Neointimal hyperplasia often follows angioplasty-induced arterial injury or stenting and results in restenosis. Previous reports have suggested that arterial injury activates complement which amplifies inflammatory responses that may initiate and sustain neointimal hyperplasia. The effects of rapamycin on complement-induced expression of intracellular adhesion molecules (ICAMs) were examined in porcine arterial endothelial cell (PAEC) line that was transformed with large T antigen. Porcine complement was activated by treating sera with zymosan (PO ZYM) to generate C5b-9. C5b-9 binds to PAEC in a concentration- and time-dependent manner. PO ZYM-induced expression of ICAMs was maximally induced by 18 h.

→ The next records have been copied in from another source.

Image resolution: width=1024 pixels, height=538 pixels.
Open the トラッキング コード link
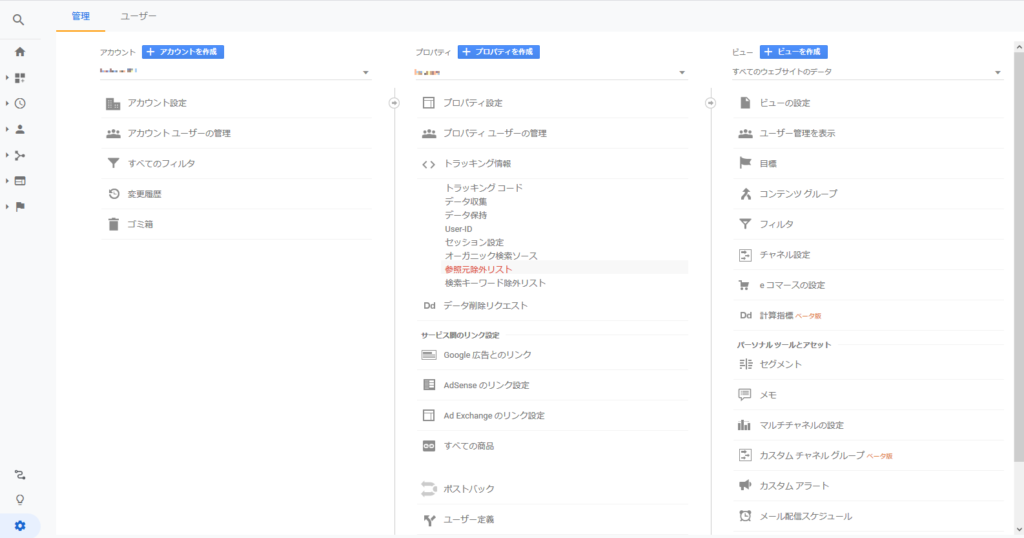point(483,188)
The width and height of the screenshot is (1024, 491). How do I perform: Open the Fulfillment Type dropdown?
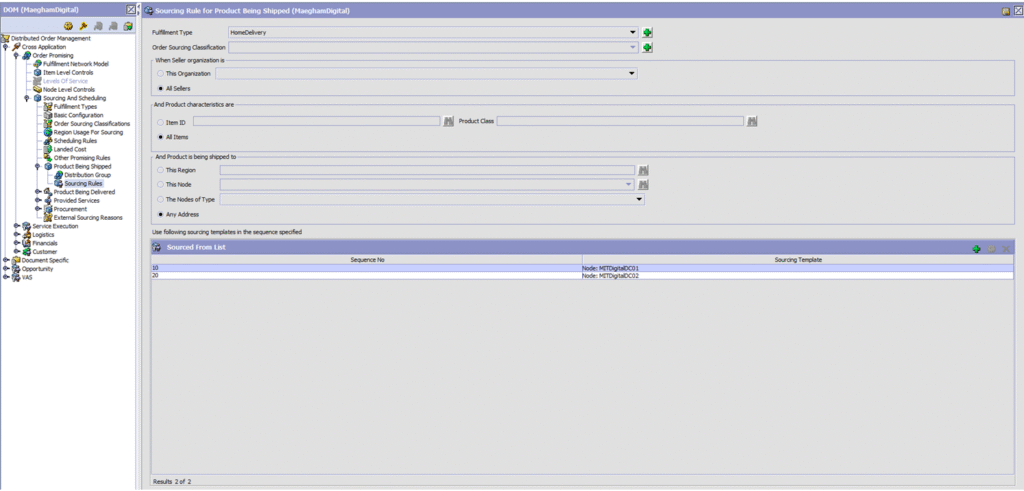(633, 33)
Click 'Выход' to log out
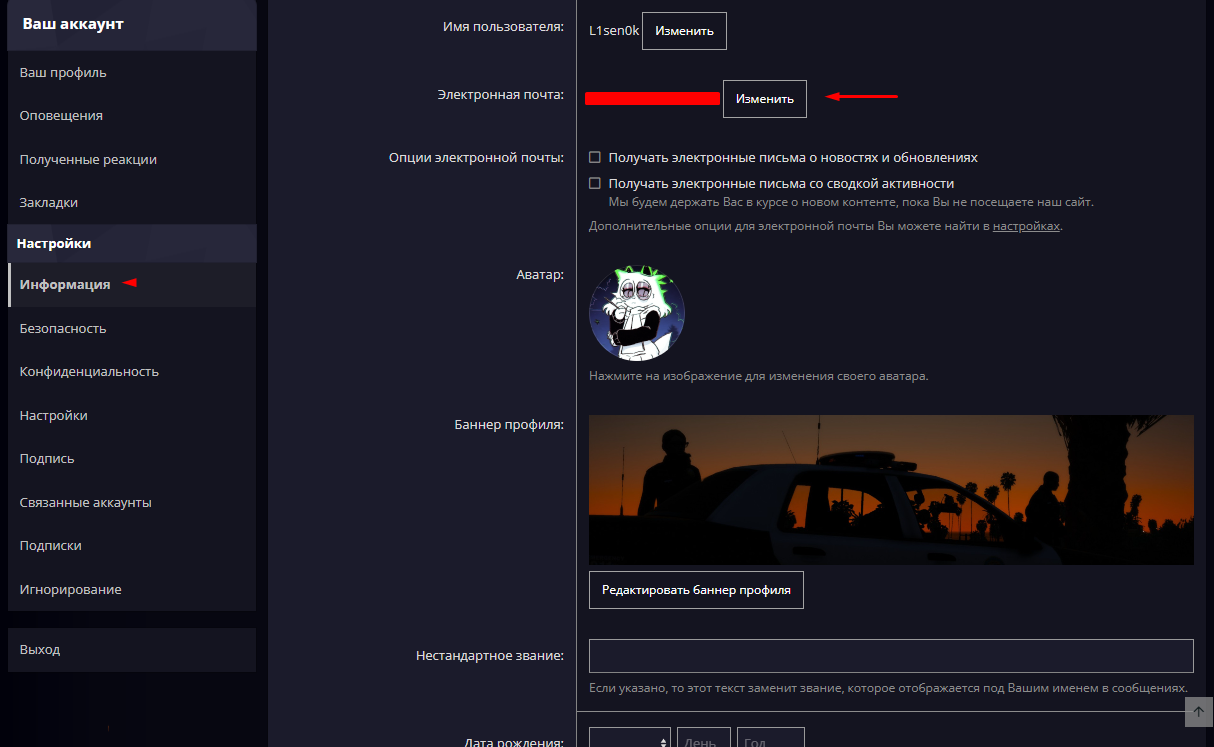The height and width of the screenshot is (747, 1214). 40,649
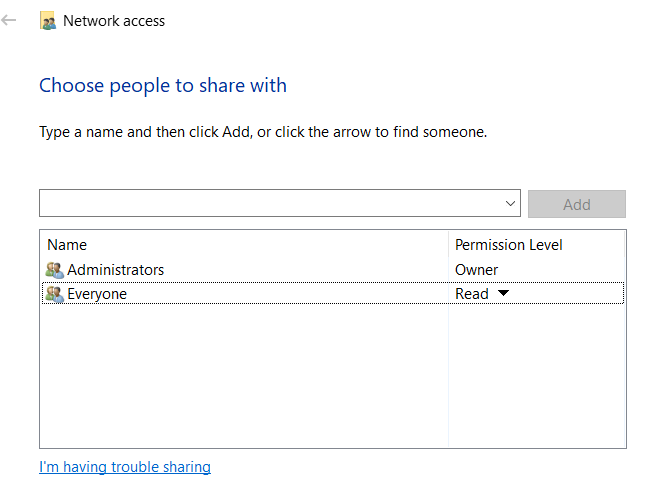Click the Permission Level column header
672x490 pixels.
pyautogui.click(x=508, y=245)
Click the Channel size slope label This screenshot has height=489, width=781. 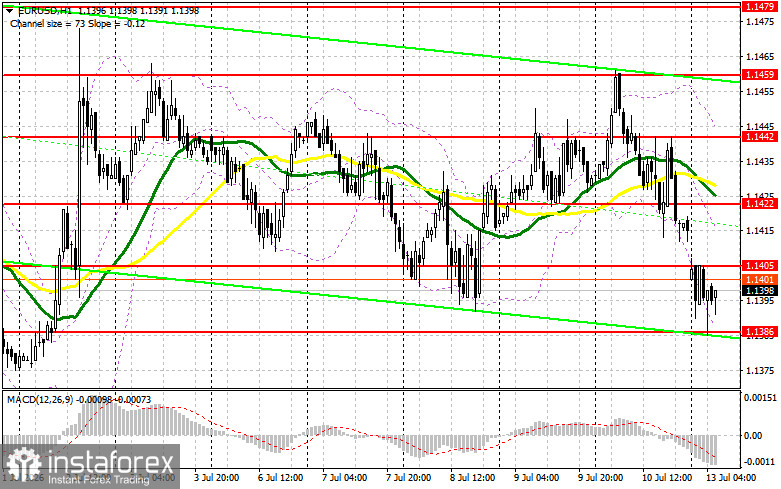pyautogui.click(x=77, y=23)
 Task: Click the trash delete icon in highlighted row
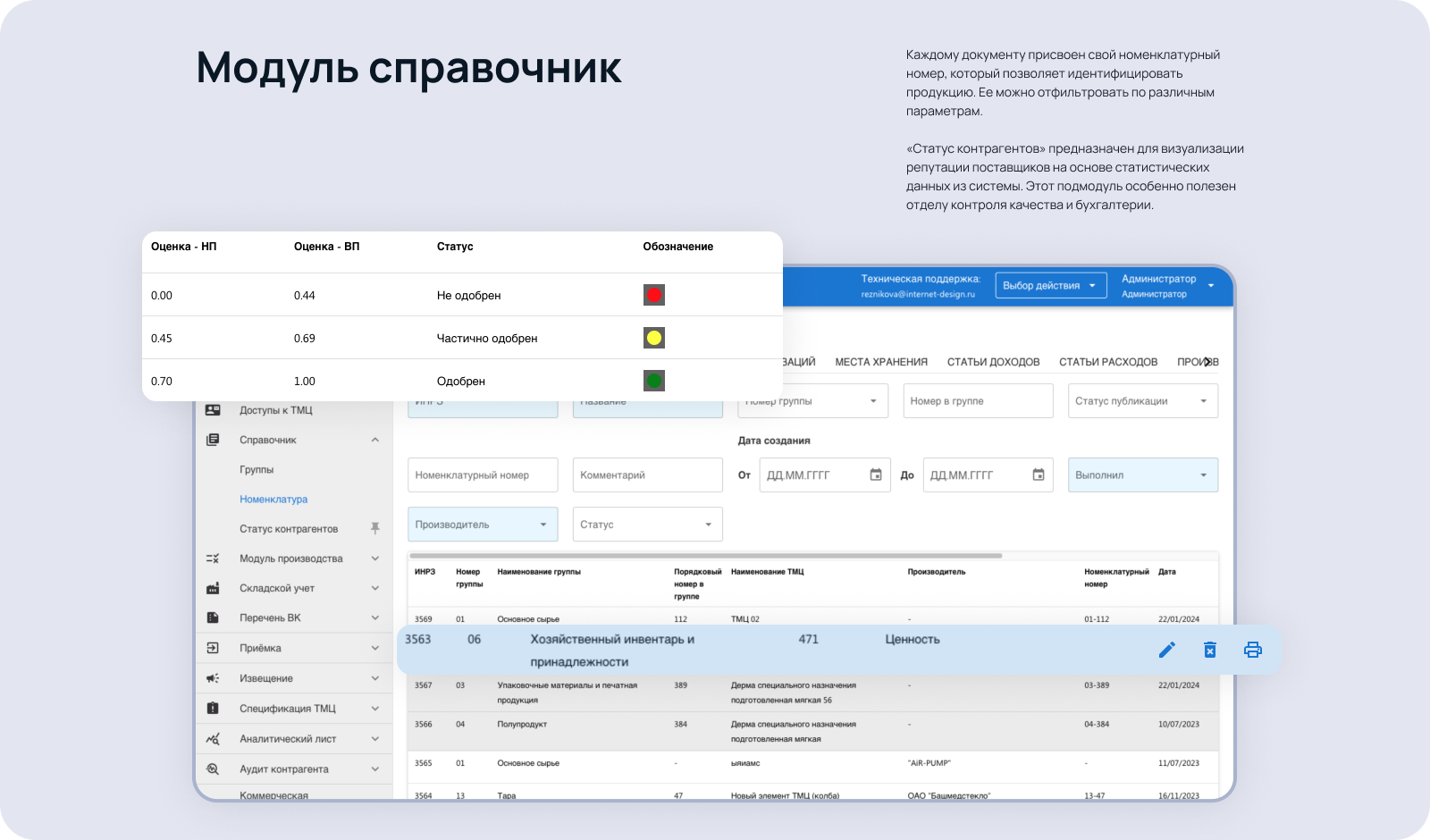[1209, 650]
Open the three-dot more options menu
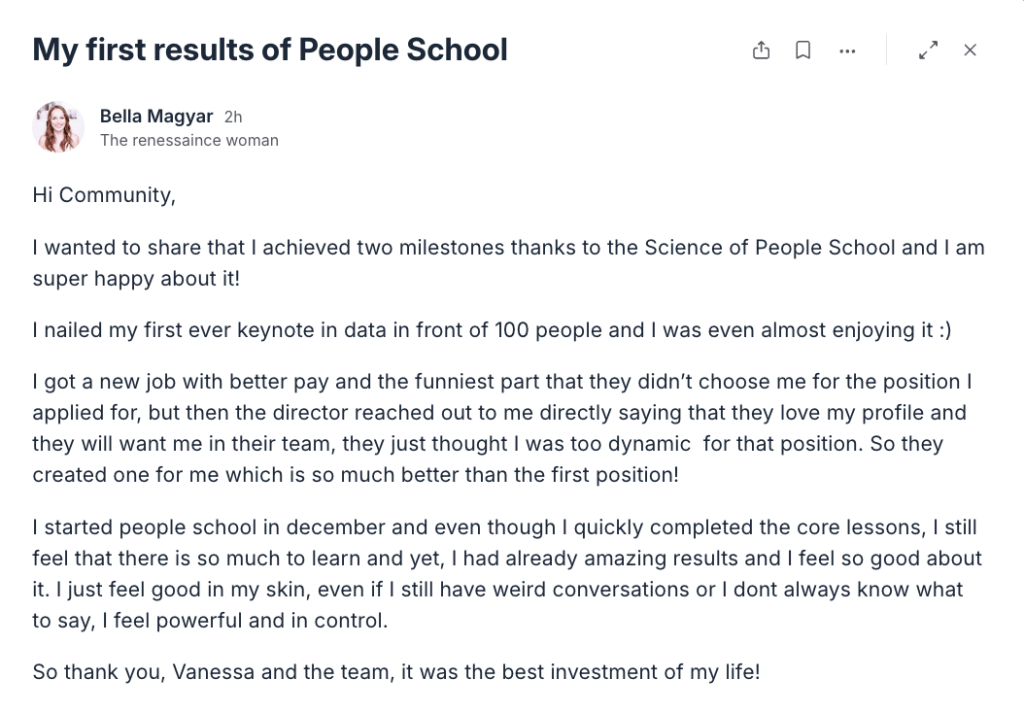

Rapamycin reduced the expression of vascular cell adhesion molecule (VCAM) and P-selectin in a concentration-dependent manner. Adhesion of monocytes was reduced by rapamycin and the inhibition was prevented by antibodies to vascular cell adhesion molecule, P-selectin and endothelial–leukocyte adhesion molecule (ELAM). In summary, inhibition of the mammalian target of rapamycin down regulates complement-induced ICAMs expression which may modulate inflammatory responses that follow stent implant-induced restenosis during percutanous coronary interventions.